ENTRIES SHOWN
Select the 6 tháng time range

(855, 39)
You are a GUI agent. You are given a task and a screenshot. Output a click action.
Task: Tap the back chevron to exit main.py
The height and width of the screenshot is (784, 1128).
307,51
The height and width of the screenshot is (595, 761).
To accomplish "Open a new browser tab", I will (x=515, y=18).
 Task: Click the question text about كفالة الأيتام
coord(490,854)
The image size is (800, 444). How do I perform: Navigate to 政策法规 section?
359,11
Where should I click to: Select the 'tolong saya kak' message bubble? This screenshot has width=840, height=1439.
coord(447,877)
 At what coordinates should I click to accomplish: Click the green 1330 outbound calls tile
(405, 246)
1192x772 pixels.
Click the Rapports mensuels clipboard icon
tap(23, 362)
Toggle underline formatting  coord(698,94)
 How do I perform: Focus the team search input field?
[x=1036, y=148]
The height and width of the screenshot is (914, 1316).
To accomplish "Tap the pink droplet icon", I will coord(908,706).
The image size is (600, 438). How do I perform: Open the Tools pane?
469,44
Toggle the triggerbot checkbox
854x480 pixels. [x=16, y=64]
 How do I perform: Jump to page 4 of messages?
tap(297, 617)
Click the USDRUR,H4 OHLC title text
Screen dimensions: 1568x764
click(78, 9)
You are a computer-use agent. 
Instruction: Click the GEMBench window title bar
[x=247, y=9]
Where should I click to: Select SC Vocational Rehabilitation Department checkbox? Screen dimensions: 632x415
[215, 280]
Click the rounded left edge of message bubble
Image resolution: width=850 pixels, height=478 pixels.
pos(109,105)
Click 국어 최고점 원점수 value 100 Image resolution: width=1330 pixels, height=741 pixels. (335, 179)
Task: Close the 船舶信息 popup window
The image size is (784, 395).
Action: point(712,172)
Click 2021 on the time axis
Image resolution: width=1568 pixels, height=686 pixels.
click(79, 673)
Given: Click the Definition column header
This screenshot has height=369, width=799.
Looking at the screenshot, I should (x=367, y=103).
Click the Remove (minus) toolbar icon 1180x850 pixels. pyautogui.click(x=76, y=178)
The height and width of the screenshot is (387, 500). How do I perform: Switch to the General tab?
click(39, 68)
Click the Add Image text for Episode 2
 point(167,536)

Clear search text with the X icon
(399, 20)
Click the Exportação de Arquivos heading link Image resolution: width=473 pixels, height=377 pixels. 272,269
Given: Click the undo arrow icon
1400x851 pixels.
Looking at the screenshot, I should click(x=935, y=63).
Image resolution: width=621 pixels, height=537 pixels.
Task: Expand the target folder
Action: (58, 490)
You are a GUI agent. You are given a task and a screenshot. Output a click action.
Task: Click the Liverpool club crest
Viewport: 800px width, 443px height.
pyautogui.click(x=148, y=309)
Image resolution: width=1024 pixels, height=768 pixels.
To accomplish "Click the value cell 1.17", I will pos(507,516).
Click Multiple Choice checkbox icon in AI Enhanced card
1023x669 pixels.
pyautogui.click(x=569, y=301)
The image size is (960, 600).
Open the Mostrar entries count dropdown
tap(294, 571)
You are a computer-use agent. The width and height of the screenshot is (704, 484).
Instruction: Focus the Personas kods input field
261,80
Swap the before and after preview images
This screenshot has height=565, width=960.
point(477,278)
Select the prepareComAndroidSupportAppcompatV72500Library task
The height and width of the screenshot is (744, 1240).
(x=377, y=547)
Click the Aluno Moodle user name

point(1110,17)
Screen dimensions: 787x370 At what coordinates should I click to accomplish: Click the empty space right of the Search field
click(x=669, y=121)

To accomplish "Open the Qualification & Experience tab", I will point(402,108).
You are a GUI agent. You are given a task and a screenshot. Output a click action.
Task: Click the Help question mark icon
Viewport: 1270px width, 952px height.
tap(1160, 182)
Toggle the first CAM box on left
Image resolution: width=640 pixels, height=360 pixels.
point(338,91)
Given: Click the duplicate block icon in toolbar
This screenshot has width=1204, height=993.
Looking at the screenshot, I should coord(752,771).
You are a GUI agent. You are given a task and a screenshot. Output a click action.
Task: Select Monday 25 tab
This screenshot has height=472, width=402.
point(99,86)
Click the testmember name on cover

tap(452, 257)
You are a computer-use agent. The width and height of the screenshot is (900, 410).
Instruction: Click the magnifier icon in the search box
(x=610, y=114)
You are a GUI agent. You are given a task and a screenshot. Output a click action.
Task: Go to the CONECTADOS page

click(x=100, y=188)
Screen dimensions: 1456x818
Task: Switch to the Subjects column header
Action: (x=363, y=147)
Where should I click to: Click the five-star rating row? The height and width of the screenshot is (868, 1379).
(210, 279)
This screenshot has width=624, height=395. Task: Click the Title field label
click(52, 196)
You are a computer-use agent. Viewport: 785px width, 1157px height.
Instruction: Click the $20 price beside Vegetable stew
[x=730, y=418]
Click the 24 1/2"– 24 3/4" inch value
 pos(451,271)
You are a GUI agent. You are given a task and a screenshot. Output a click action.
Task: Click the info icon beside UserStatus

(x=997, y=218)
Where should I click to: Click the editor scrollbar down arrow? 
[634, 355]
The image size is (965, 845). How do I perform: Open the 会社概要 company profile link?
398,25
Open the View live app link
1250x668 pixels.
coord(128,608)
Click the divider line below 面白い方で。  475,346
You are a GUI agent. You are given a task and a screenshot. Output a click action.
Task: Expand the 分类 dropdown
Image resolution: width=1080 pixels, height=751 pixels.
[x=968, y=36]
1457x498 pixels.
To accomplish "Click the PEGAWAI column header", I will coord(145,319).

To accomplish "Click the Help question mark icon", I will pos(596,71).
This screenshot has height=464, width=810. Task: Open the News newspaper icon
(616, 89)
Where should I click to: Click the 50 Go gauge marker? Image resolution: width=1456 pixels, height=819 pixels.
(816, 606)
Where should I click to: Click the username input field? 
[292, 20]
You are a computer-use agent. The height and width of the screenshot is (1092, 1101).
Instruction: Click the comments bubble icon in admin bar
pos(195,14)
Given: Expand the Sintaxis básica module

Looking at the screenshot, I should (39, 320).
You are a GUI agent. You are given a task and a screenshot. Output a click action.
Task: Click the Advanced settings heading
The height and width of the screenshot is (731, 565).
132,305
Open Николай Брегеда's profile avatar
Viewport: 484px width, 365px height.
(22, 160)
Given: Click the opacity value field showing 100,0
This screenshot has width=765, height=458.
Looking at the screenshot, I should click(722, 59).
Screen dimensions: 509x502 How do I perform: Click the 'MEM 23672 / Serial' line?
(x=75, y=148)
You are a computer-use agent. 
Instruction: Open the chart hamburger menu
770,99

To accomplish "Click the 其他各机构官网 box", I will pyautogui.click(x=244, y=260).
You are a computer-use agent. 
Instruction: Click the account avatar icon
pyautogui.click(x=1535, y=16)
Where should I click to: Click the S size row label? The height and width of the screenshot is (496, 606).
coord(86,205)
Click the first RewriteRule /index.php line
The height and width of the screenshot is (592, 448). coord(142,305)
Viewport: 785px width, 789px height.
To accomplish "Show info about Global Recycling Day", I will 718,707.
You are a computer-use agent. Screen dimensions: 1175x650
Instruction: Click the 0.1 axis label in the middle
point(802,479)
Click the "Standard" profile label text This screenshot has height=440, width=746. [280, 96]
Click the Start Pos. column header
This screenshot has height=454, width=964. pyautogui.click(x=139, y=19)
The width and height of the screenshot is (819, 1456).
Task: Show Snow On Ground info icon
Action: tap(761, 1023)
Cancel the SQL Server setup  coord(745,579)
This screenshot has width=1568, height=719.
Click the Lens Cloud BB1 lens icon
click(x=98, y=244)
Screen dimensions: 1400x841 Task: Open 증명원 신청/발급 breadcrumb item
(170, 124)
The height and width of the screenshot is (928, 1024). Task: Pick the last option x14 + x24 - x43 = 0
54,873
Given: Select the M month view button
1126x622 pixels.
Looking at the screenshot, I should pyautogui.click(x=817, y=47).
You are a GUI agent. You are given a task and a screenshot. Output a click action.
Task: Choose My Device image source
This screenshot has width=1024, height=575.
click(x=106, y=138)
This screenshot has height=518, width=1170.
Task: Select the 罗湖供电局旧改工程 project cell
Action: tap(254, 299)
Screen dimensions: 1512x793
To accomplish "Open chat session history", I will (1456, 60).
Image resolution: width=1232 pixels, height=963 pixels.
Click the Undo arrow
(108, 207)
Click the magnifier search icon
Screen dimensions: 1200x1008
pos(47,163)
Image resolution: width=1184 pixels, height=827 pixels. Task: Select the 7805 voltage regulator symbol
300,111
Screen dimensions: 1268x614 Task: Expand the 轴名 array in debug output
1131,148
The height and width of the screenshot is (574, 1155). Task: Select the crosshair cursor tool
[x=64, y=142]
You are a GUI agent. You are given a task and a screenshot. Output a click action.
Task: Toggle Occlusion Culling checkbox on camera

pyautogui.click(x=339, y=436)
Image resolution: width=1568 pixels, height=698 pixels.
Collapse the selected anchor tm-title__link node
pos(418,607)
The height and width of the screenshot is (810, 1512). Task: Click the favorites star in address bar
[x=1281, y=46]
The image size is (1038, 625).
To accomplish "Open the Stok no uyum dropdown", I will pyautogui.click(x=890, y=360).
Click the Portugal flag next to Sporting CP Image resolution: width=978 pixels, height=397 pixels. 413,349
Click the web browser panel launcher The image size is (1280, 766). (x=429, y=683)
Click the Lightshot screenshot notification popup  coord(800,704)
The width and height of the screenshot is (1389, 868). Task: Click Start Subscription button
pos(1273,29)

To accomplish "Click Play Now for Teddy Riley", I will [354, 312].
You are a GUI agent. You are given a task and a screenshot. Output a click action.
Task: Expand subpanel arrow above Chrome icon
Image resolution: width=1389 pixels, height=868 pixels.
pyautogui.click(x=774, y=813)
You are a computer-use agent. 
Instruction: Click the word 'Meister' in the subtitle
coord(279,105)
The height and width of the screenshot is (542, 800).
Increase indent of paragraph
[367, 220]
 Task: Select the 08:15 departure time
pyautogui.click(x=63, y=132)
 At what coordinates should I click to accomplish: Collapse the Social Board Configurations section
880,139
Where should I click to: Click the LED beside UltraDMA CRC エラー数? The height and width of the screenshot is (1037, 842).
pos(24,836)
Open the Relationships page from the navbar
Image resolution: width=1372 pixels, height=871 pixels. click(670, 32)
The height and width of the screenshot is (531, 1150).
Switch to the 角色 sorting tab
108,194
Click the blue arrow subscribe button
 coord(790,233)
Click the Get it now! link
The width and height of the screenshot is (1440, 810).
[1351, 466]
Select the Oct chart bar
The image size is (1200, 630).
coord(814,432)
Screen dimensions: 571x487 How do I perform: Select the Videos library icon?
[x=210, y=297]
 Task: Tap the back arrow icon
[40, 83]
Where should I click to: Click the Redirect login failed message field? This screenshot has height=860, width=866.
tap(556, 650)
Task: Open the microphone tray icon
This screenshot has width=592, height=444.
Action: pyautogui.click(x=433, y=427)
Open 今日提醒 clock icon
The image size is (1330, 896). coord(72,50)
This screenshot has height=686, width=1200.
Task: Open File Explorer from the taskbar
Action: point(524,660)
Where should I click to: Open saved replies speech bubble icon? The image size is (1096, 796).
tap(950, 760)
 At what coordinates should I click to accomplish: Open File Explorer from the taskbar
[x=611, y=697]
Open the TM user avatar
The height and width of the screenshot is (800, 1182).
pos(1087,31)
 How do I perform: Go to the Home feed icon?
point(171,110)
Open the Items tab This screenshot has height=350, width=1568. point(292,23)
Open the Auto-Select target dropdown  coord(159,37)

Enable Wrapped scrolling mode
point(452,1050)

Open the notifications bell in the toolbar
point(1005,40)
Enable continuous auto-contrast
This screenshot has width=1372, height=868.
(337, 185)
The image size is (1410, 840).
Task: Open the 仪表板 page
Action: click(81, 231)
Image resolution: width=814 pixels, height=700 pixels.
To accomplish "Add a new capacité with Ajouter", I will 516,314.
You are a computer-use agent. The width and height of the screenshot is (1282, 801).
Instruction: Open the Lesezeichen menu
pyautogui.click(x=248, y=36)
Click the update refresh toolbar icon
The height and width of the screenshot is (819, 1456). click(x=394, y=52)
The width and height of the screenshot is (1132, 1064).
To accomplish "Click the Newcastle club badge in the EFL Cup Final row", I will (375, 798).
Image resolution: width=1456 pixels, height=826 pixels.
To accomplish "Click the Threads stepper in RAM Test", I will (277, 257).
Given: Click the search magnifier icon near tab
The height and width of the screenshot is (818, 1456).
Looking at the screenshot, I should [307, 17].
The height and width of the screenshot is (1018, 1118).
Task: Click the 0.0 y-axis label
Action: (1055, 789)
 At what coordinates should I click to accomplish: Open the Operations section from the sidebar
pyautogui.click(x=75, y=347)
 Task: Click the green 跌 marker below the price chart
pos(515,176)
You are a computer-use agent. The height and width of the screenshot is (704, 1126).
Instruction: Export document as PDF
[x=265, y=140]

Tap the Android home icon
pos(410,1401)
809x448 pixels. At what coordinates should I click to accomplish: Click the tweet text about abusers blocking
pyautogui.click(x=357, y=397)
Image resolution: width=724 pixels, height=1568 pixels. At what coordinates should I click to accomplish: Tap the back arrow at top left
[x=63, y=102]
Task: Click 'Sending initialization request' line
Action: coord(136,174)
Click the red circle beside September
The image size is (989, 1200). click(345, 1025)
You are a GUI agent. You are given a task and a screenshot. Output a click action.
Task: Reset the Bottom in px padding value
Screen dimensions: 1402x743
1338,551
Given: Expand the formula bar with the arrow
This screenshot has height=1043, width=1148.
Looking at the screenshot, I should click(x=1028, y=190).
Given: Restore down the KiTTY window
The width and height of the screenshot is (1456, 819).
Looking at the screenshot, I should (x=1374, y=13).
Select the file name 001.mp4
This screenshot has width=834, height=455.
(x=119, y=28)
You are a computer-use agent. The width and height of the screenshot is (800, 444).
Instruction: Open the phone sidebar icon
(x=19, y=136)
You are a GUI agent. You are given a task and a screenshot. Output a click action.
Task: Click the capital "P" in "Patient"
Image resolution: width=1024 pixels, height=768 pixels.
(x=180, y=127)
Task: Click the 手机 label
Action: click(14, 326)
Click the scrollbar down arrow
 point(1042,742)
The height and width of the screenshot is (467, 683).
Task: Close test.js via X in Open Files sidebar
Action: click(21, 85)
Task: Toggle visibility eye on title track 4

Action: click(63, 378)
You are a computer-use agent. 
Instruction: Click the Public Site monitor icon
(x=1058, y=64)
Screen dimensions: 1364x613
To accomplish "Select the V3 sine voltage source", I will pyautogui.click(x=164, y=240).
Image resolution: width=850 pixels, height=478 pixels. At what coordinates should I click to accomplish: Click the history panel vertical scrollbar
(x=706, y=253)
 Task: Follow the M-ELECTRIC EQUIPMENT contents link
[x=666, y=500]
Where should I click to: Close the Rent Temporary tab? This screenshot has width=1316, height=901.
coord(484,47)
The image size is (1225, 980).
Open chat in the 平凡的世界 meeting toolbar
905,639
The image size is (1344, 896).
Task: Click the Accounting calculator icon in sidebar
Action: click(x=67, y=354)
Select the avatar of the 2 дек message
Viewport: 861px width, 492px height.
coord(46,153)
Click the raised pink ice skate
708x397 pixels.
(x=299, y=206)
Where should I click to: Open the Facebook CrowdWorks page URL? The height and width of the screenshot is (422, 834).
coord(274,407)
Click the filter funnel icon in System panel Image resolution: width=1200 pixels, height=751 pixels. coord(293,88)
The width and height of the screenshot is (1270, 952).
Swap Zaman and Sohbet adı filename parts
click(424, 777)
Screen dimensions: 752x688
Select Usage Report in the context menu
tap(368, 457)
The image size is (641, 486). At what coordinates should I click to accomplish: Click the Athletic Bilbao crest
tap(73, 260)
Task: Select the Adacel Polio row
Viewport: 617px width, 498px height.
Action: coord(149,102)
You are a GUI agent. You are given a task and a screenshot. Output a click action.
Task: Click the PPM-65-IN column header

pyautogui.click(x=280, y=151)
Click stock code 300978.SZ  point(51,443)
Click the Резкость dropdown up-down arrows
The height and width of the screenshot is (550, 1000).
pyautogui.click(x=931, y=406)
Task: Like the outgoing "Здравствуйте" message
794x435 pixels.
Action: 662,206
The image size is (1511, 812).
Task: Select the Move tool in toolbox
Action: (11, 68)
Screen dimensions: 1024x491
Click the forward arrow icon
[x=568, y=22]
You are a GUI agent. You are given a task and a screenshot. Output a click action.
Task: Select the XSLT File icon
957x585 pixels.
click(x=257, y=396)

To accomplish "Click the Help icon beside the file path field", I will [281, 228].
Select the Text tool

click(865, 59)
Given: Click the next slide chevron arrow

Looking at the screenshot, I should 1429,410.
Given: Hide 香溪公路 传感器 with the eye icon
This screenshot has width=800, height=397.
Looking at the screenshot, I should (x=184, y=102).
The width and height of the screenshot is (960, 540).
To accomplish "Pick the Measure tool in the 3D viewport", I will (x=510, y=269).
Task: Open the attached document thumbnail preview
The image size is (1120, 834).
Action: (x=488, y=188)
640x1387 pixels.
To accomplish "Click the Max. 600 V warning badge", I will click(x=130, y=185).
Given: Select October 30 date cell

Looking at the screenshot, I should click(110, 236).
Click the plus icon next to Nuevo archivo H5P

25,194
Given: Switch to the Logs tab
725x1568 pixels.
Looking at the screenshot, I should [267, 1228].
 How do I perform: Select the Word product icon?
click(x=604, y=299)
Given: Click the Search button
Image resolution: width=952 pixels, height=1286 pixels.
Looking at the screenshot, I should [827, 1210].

TO DO
Pick out each line in the records that contains the string "value" and copy those lines out in full.

SOLUTION FOR THIS EXERCISE
Click 국어 최고점 원점수 value 100 Image resolution: width=1330 pixels, height=741 pixels. (335, 179)
To accomplish "Click the value cell 1.17", I will pos(507,516).
Click the 24 1/2"– 24 3/4" inch value
Given: Click the opacity value field showing 100,0
Task: Reset the Bottom in px padding value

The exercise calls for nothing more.